Exercise instructions:
Pictures are not part of the answer. Return the lines from the one containing "Image resolution: width=730" through the end of the data, both included, exactly as they appear.

Pixel coordinate grounding data:
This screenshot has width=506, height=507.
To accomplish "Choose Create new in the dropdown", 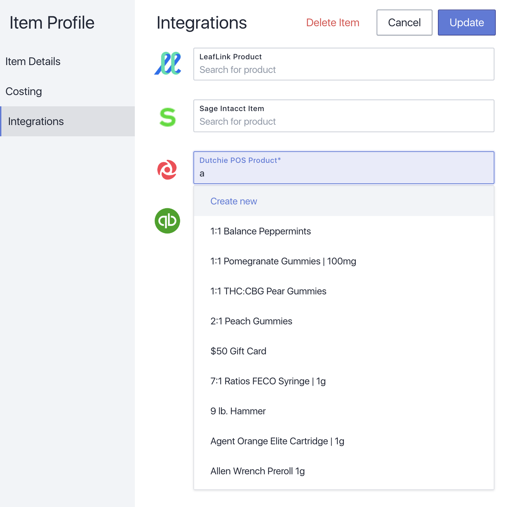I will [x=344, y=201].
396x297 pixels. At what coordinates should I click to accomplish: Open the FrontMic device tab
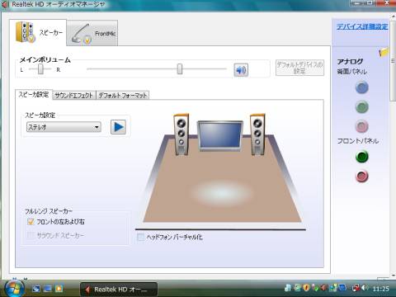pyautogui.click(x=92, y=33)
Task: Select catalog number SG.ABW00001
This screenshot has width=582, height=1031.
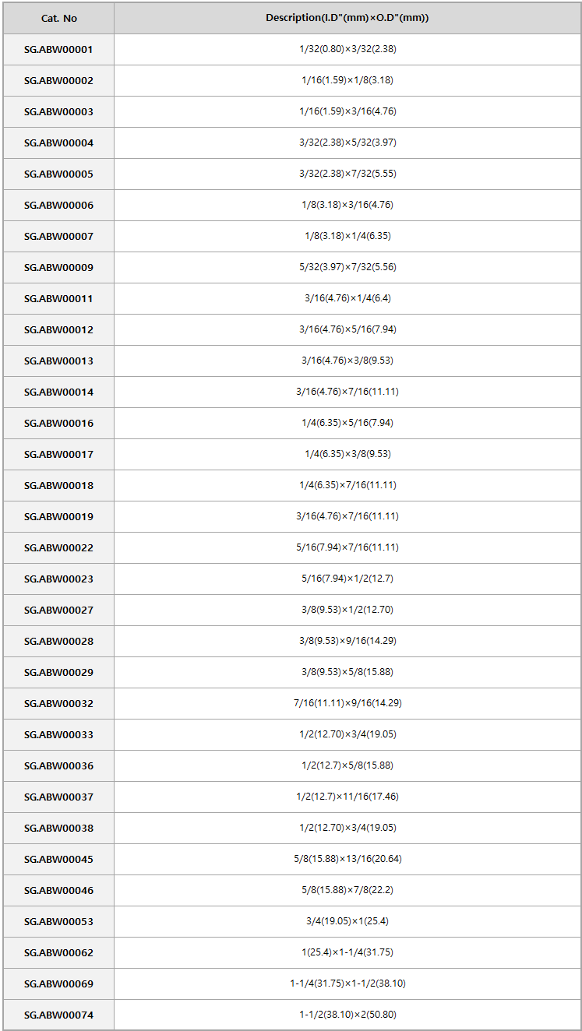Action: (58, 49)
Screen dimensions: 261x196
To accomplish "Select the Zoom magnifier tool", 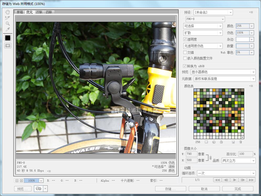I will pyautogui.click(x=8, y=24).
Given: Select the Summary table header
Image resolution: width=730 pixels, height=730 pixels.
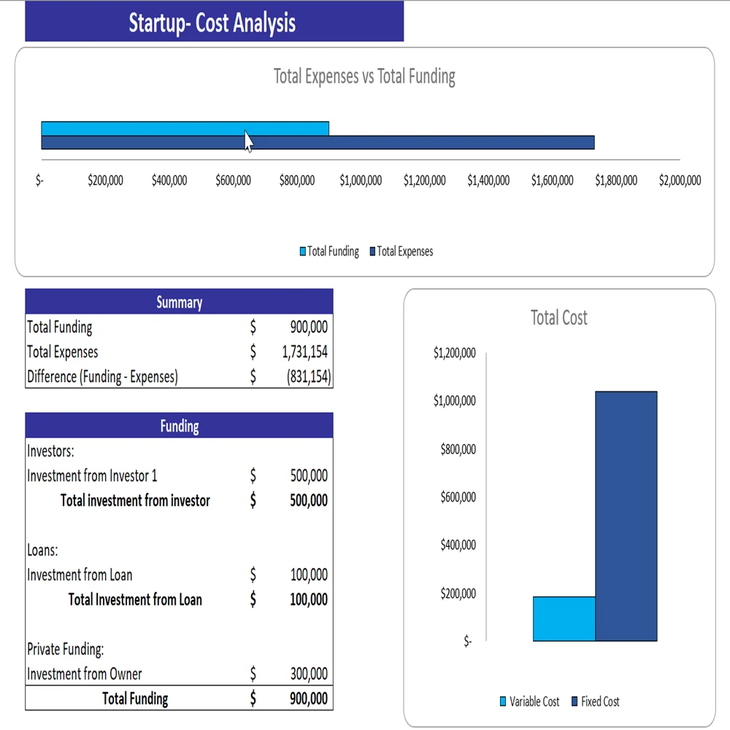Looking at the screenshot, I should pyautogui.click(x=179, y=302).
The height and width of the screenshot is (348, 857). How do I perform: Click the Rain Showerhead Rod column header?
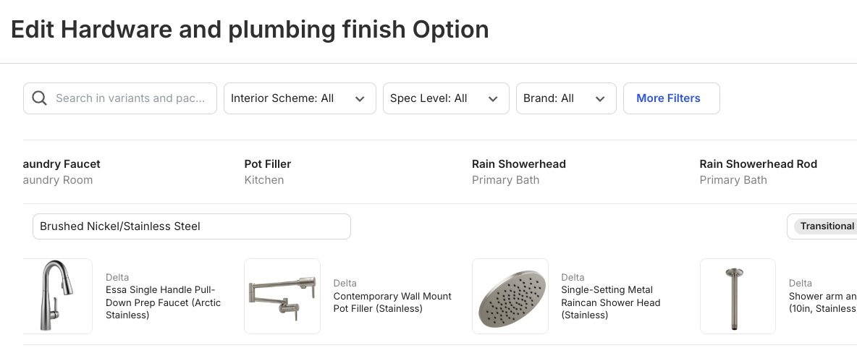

Answer for this exercise:
Image resolution: width=730 pixels, height=730 pixels.
Looking at the screenshot, I should pyautogui.click(x=179, y=302).
The height and width of the screenshot is (348, 857). How do I perform: Click the Rain Showerhead Rod column header?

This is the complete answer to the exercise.